§ **SHORT EXERCISE 1**
Answer these questions about the peanut butter and jelly pizza post:
(a) What size of pizza crust does it call for?
(b) What ingredient in the store-bought crust could the poster's friend not eat?
(c) Why does the post say jelly won't work?

# Peanut Butter And Jelly Pizza



## Timeloyd (May 29, 2006)

Peanut Butter And Jam Pizza
I found some Pizza Crust in the the Grocery Store and Peanut Butter was on sale. IDEA ~ Peanut Butter and Jelly Pizza. Got Bananas for top.
Now I know why I should eat before going to9 the grocery store.
It was so very good and filling I had to share it. Share And Enjoy the PEANUT BUTTERICIOUS PEANUT BUTTER AND JAM PIZZA.

Take A 7 INCH PIZZA CRUST. You can make your own or get the crust already made in the grocery / food store. As I do not have a recepie for Pizza Crust I got mine in a 3 pack in the store. NOTE ~ THE PIZZA CRUST I GOT HAD HONEY IN IT WHICH MY FRIEND COULD NOT EAT. I will try to locate one without honey and make one for my friend.
THE PEANUT BUTTER AND JAM IS NOT ALL USED BUT I SUGGEST JARS AS IT MAKES IT EASIER TO ESTIMATE THE AMOUNT USED.
A 18 oz / 510 g JAR PEANUT BUTTER
A 18 oz. / 1 lb. 2 oz. JAR OF YOUR FAVORITE JAM. I like Apple Butter. Jelly won't work as it is not thick enough and will be runnning and it is hard to catch. So should probably be called Peanut Butter and Jam Pizza.

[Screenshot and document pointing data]
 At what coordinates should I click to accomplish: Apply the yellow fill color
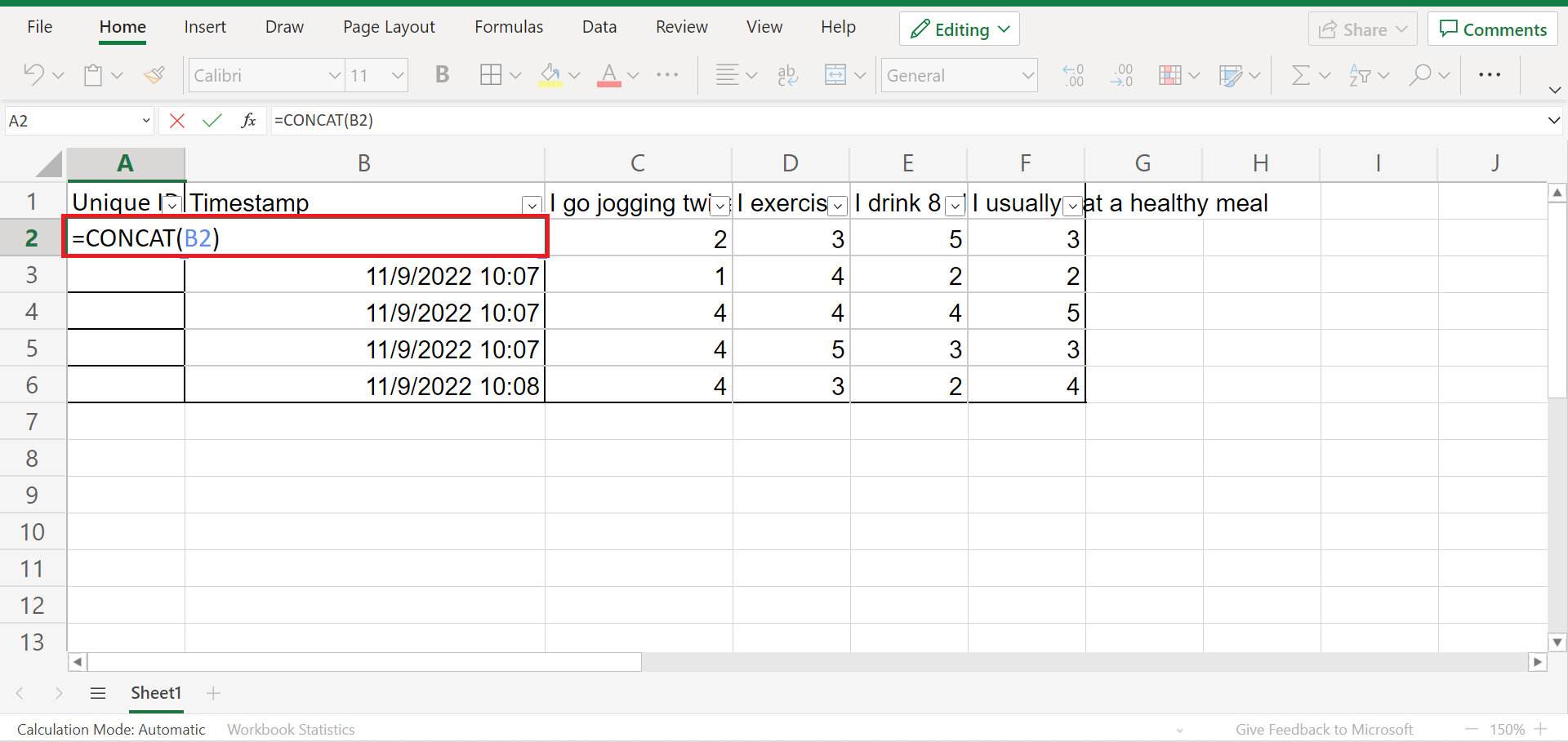pos(550,75)
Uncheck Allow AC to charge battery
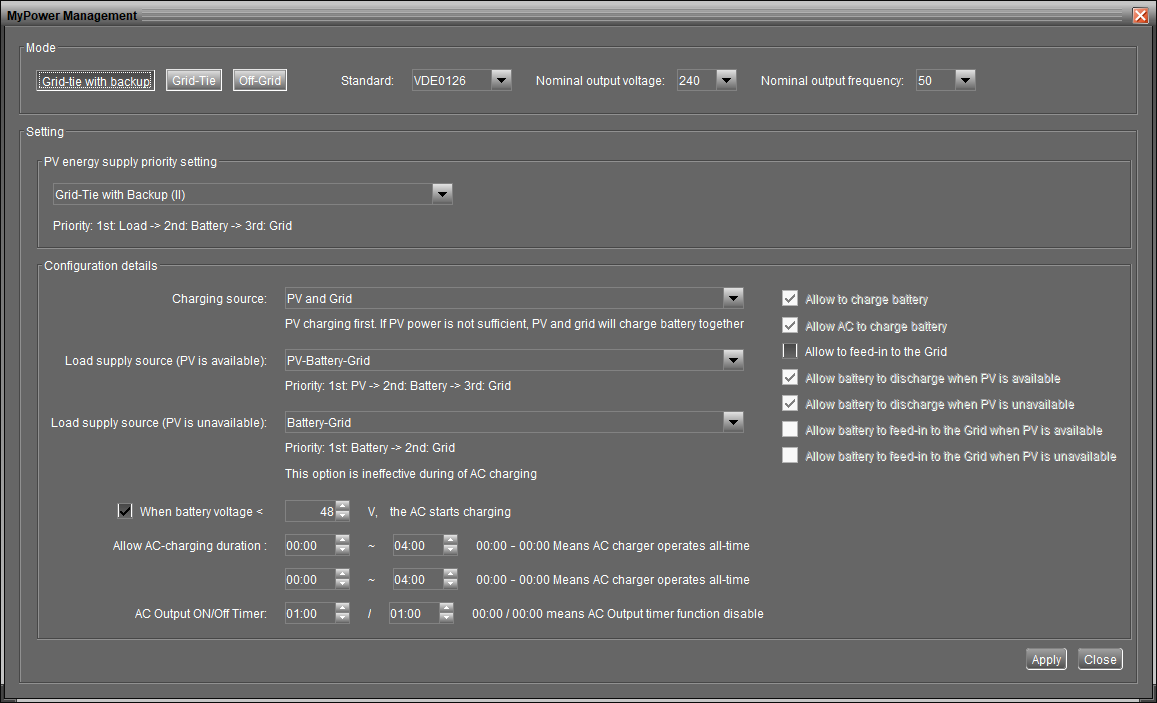1157x703 pixels. 790,325
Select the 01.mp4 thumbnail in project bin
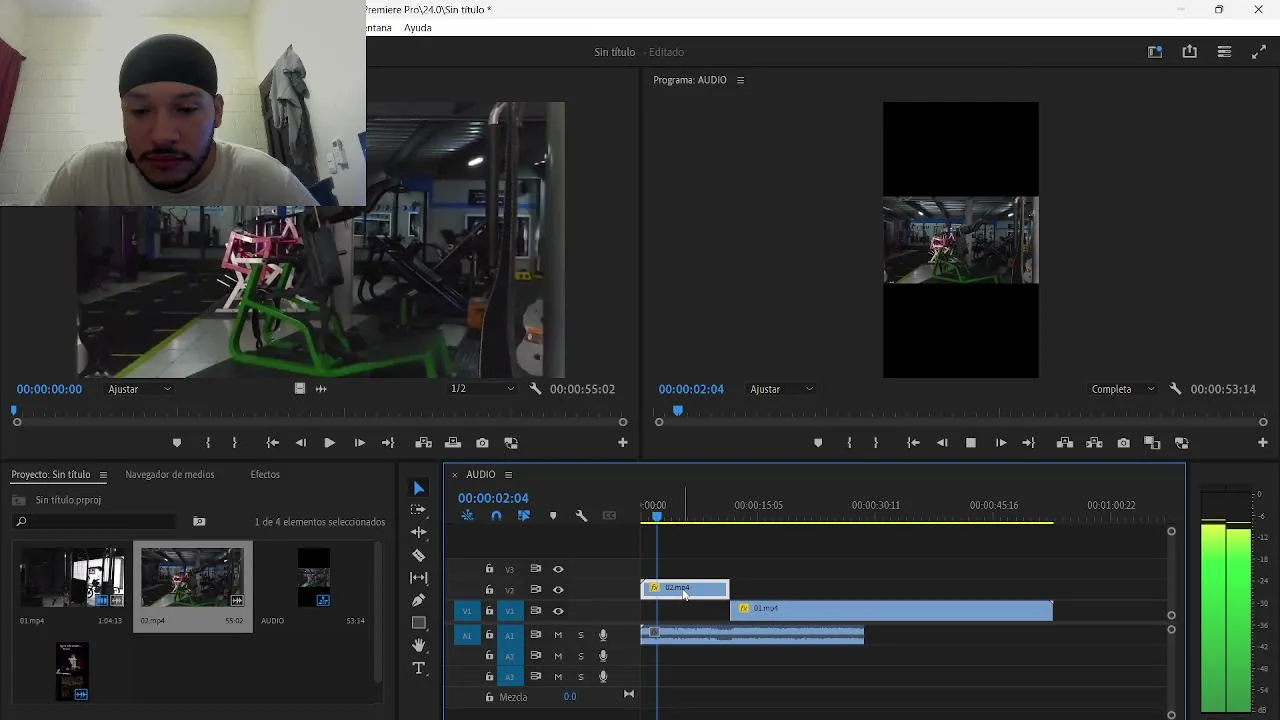 pyautogui.click(x=72, y=578)
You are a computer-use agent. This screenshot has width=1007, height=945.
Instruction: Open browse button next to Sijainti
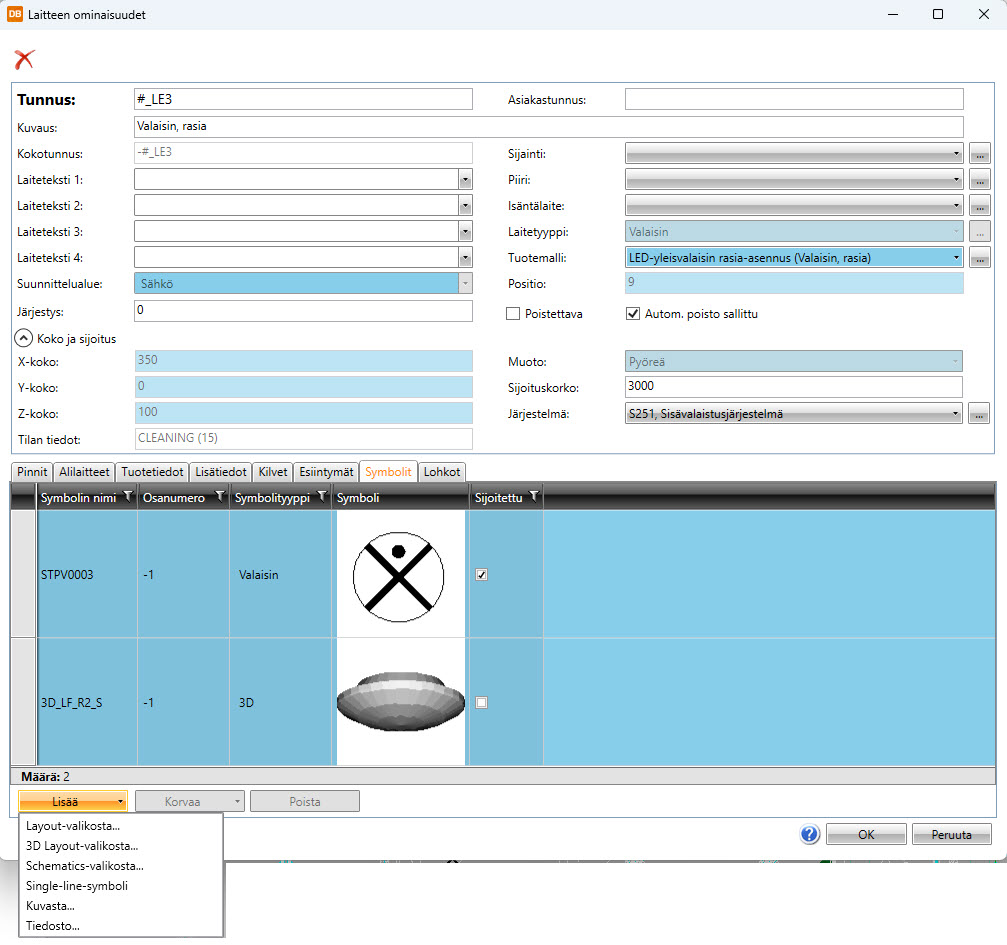(979, 154)
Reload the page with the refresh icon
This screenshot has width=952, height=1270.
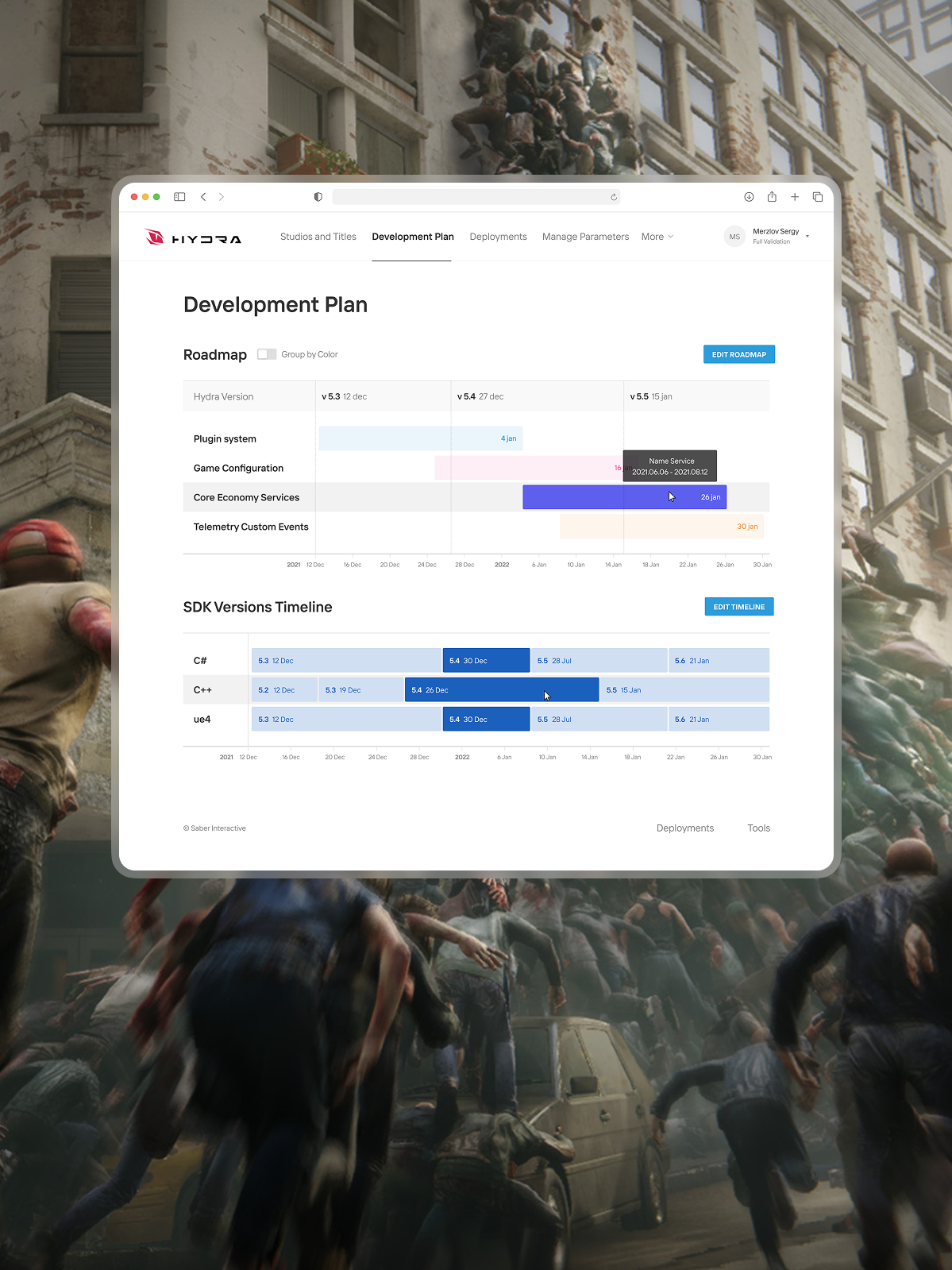point(613,198)
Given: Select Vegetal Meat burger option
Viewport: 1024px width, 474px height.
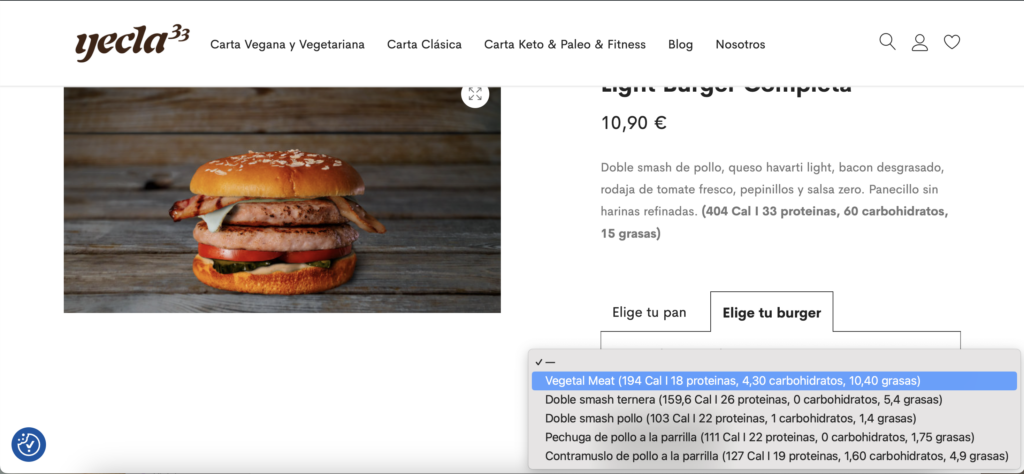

§ **SHORT EXERCISE 2**
Edit the listing, starting at its first line and ending with the line that contains "pyautogui.click(x=72, y=578)". Replace "thumbnail" with "clip" and keep everything else the same. Omit the pictures.

§ **RESPONSE 1**
(a) A 7 inch pizza crust.
(b) Honey.
(c) Jelly is not thick enough, so it will run and be hard to catch.

§ **RESPONSE 2**
 At what coordinates should I click to accomplish: Apply the yellow fill color
pos(550,75)
Uncheck Allow AC to charge battery
1157x703 pixels. 790,325
Select the 01.mp4 clip in project bin
 pyautogui.click(x=72, y=578)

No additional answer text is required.